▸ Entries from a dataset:
*-*-*

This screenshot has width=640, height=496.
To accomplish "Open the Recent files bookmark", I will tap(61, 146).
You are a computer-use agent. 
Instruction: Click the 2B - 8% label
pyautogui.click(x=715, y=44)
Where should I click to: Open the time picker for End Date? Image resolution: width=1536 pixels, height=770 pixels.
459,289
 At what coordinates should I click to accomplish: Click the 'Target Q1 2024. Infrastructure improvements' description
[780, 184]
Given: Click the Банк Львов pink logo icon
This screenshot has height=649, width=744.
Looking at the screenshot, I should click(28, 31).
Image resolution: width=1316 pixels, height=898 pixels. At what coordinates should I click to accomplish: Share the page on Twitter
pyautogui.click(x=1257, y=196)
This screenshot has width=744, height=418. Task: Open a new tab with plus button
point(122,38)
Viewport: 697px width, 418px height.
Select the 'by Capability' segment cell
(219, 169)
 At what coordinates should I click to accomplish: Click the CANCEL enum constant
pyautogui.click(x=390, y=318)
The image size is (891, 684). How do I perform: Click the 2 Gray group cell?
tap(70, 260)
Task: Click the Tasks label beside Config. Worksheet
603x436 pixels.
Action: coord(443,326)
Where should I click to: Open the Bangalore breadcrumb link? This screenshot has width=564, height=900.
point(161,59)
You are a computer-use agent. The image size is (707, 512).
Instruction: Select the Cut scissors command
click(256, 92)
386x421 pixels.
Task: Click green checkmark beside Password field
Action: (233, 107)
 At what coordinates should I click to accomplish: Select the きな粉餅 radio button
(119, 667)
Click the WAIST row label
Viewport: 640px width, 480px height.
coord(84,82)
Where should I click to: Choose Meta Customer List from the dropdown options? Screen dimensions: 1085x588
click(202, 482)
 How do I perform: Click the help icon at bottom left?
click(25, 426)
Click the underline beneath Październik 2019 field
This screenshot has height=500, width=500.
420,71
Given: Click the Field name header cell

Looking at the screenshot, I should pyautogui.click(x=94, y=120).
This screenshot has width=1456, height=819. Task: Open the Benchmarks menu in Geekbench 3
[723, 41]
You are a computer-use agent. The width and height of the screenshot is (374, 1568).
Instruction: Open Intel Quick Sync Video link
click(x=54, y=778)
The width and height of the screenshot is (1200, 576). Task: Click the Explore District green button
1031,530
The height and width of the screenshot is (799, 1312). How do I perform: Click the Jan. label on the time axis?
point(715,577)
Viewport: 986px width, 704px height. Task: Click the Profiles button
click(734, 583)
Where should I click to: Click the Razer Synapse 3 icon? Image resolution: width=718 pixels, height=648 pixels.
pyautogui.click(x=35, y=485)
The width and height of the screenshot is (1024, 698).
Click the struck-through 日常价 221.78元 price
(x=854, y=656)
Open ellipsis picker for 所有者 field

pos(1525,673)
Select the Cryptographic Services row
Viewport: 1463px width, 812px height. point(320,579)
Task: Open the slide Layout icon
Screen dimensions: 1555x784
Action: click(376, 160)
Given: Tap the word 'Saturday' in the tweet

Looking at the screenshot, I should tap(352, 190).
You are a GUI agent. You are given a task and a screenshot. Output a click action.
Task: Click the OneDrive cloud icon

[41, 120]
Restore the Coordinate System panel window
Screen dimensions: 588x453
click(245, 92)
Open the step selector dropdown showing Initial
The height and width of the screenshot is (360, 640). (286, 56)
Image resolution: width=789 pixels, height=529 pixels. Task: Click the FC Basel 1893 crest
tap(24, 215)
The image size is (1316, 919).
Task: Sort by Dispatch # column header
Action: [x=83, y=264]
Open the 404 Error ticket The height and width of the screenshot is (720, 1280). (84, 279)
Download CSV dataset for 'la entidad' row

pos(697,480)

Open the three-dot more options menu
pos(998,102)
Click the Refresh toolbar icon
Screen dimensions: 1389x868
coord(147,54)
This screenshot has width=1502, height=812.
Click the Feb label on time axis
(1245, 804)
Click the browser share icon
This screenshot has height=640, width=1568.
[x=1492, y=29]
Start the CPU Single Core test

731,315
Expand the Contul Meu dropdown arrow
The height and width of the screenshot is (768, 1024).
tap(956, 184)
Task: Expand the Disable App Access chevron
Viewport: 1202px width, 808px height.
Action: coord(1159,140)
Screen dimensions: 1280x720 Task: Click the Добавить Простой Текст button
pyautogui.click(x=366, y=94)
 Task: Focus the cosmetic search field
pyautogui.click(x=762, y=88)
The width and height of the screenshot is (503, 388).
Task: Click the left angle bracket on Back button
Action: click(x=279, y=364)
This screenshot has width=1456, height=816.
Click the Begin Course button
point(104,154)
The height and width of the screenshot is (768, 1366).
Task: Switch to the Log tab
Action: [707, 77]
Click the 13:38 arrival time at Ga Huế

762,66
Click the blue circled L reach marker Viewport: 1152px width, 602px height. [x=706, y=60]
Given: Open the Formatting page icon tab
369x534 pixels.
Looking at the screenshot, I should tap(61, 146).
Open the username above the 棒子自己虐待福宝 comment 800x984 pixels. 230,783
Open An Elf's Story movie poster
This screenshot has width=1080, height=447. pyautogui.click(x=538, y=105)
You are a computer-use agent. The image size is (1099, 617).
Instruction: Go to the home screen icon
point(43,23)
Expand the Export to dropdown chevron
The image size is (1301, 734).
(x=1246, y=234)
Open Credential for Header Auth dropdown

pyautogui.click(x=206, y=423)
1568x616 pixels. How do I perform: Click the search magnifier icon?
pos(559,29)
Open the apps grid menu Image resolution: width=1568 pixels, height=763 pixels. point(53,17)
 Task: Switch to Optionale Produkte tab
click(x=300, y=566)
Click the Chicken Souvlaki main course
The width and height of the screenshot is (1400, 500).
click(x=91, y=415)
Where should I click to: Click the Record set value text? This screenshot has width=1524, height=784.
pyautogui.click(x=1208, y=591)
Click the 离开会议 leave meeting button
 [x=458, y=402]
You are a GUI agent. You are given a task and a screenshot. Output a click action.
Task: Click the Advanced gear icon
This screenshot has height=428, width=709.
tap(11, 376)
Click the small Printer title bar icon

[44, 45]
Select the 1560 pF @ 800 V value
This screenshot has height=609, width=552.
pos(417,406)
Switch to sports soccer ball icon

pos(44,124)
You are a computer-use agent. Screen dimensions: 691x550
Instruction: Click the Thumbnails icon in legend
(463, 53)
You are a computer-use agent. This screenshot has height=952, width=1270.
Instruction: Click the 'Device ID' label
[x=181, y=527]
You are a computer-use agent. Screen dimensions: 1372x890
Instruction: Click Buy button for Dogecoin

*-*-*

▸ What you need to do: Rewrite the data above, changing every "computer-use agent" to "screen navigation assistant" and leaving everything else untouched.

▸ Solution to the problem:
This screenshot has width=640, height=496.
To accomplish "Open the Recent files bookmark", I will tap(61, 146).
You are a screen navigation assistant. 
Instruction: Click the 2B - 8% label
pyautogui.click(x=715, y=44)
Where should I click to: Open the time picker for End Date? Image resolution: width=1536 pixels, height=770 pixels.
459,289
 At what coordinates should I click to accomplish: Click the 'Target Q1 2024. Infrastructure improvements' description
[780, 184]
Given: Click the Банк Львов pink logo icon
This screenshot has height=649, width=744.
Looking at the screenshot, I should click(28, 31).
Image resolution: width=1316 pixels, height=898 pixels. At what coordinates should I click to accomplish: Share the page on Twitter
pyautogui.click(x=1257, y=196)
This screenshot has width=744, height=418. Task: Open a new tab with plus button
point(122,38)
Viewport: 697px width, 418px height.
Select the 'by Capability' segment cell
(219, 169)
 At what coordinates should I click to accomplish: Click the CANCEL enum constant
pyautogui.click(x=390, y=318)
The image size is (891, 684). How do I perform: Click the 2 Gray group cell?
tap(70, 260)
Task: Click the Tasks label beside Config. Worksheet
603x436 pixels.
Action: coord(443,326)
Where should I click to: Open the Bangalore breadcrumb link? This screenshot has width=564, height=900.
point(161,59)
You are a screen navigation assistant. The image size is (707, 512).
Instruction: Select the Cut scissors command
click(256, 92)
386x421 pixels.
Task: Click green checkmark beside Password field
Action: (233, 107)
 At what coordinates should I click to accomplish: Select the きな粉餅 radio button
(119, 667)
Click the WAIST row label
Viewport: 640px width, 480px height.
coord(84,82)
Where should I click to: Choose Meta Customer List from the dropdown options? Screen dimensions: 1085x588
click(202, 482)
 How do I perform: Click the help icon at bottom left?
click(25, 426)
Click the underline beneath Październik 2019 field
This screenshot has height=500, width=500.
420,71
Given: Click the Field name header cell

Looking at the screenshot, I should pyautogui.click(x=94, y=120).
This screenshot has width=1456, height=819. Task: Open the Benchmarks menu in Geekbench 3
[723, 41]
You are a screen navigation assistant. The width and height of the screenshot is (374, 1568).
Instruction: Open Intel Quick Sync Video link
click(x=54, y=778)
The width and height of the screenshot is (1200, 576). Task: Click the Explore District green button
1031,530
The height and width of the screenshot is (799, 1312). How do I perform: Click the Jan. label on the time axis?
point(715,577)
Viewport: 986px width, 704px height. Task: Click the Profiles button
click(734, 583)
Where should I click to: Click the Razer Synapse 3 icon? Image resolution: width=718 pixels, height=648 pixels.
pyautogui.click(x=35, y=485)
The width and height of the screenshot is (1024, 698).
Click the struck-through 日常价 221.78元 price
(x=854, y=656)
Open ellipsis picker for 所有者 field

pos(1525,673)
Select the Cryptographic Services row
Viewport: 1463px width, 812px height. point(320,579)
Task: Open the slide Layout icon
Screen dimensions: 1555x784
Action: click(376, 160)
Given: Tap the word 'Saturday' in the tweet

Looking at the screenshot, I should tap(352, 190).
You are a GUI agent. You are given a task and a screenshot. Output a click action.
Task: Click the OneDrive cloud icon

[41, 120]
Restore the Coordinate System panel window
Screen dimensions: 588x453
click(245, 92)
Open the step selector dropdown showing Initial
The height and width of the screenshot is (360, 640). (286, 56)
Image resolution: width=789 pixels, height=529 pixels. Task: Click the FC Basel 1893 crest
tap(24, 215)
The image size is (1316, 919).
Task: Sort by Dispatch # column header
Action: [x=83, y=264]
Open the 404 Error ticket The height and width of the screenshot is (720, 1280). (84, 279)
Download CSV dataset for 'la entidad' row

pos(697,480)

Open the three-dot more options menu
pos(998,102)
Click the Refresh toolbar icon
Screen dimensions: 1389x868
coord(147,54)
This screenshot has width=1502, height=812.
Click the Feb label on time axis
(1245, 804)
Click the browser share icon
This screenshot has height=640, width=1568.
[x=1492, y=29]
Start the CPU Single Core test

731,315
Expand the Contul Meu dropdown arrow
The height and width of the screenshot is (768, 1024).
tap(956, 184)
Task: Expand the Disable App Access chevron
Viewport: 1202px width, 808px height.
Action: coord(1159,140)
Screen dimensions: 1280x720 Task: Click the Добавить Простой Текст button
pyautogui.click(x=366, y=94)
 Task: Focus the cosmetic search field
pyautogui.click(x=762, y=88)
The width and height of the screenshot is (503, 388).
Task: Click the left angle bracket on Back button
Action: click(x=279, y=364)
This screenshot has width=1456, height=816.
Click the Begin Course button
point(104,154)
The height and width of the screenshot is (768, 1366).
Task: Switch to the Log tab
Action: [707, 77]
Click the 13:38 arrival time at Ga Huế

762,66
Click the blue circled L reach marker Viewport: 1152px width, 602px height. [x=706, y=60]
Given: Open the Formatting page icon tab
369x534 pixels.
Looking at the screenshot, I should tap(61, 146).
Open the username above the 棒子自己虐待福宝 comment 800x984 pixels. 230,783
Open An Elf's Story movie poster
This screenshot has width=1080, height=447. pyautogui.click(x=538, y=105)
You are a screen navigation assistant. The image size is (1099, 617).
Instruction: Go to the home screen icon
point(43,23)
Expand the Export to dropdown chevron
The image size is (1301, 734).
(x=1246, y=234)
Open Credential for Header Auth dropdown

pyautogui.click(x=206, y=423)
1568x616 pixels. How do I perform: Click the search magnifier icon?
pos(559,29)
Open the apps grid menu Image resolution: width=1568 pixels, height=763 pixels. point(53,17)
 Task: Switch to Optionale Produkte tab
click(x=300, y=566)
Click the Chicken Souvlaki main course
The width and height of the screenshot is (1400, 500).
click(x=91, y=415)
Where should I click to: Click the Record set value text? This screenshot has width=1524, height=784.
pyautogui.click(x=1208, y=591)
Click the 离开会议 leave meeting button
 [x=458, y=402]
You are a GUI agent. You are given a task and a screenshot. Output a click action.
Task: Click the Advanced gear icon
This screenshot has height=428, width=709.
tap(11, 376)
Click the small Printer title bar icon

[44, 45]
Select the 1560 pF @ 800 V value
This screenshot has height=609, width=552.
pos(417,406)
Switch to sports soccer ball icon

pos(44,124)
You are a screen navigation assistant. Screen dimensions: 691x550
Instruction: Click the Thumbnails icon in legend
(463, 53)
You are a screen navigation assistant. This screenshot has height=952, width=1270.
Instruction: Click the 'Device ID' label
[x=181, y=527]
You are a screen navigation assistant. Screen dimensions: 1372x890
Instruction: Click Buy button for Dogecoin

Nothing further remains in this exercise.